The response should contain only those lines of the entries below that include the string "this".

========================================================================

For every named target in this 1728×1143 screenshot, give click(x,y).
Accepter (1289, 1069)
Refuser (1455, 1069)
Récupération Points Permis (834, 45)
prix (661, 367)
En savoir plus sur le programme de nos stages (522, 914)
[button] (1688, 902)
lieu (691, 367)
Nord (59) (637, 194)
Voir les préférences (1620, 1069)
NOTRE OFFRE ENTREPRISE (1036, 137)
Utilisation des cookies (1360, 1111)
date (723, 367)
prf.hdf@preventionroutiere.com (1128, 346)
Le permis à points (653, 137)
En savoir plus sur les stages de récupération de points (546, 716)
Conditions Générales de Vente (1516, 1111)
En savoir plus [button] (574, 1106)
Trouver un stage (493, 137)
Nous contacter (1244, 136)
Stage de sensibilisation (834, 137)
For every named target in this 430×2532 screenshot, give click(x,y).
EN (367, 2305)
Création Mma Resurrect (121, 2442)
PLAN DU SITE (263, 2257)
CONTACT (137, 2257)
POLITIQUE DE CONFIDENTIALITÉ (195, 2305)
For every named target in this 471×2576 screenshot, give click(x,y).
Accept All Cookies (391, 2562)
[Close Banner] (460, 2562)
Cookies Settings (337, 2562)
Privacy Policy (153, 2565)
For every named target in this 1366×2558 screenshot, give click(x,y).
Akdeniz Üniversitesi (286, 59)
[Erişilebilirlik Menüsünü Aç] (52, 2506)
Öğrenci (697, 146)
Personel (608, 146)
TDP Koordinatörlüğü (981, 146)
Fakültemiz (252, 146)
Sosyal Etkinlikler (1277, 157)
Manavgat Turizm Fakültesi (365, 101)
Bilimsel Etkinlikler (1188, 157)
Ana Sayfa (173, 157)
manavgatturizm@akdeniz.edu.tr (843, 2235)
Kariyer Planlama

========================================================================

▶ _Answer box_:
For every named target in this 1728×1143 screenshot, give click(x,y).
For every named target in this 430×2532 screenshot, give click(x,y).
For every named target in this 471×2576 screenshot, give click(x,y).
For every named target in this 1366×2558 screenshot, give click(x,y).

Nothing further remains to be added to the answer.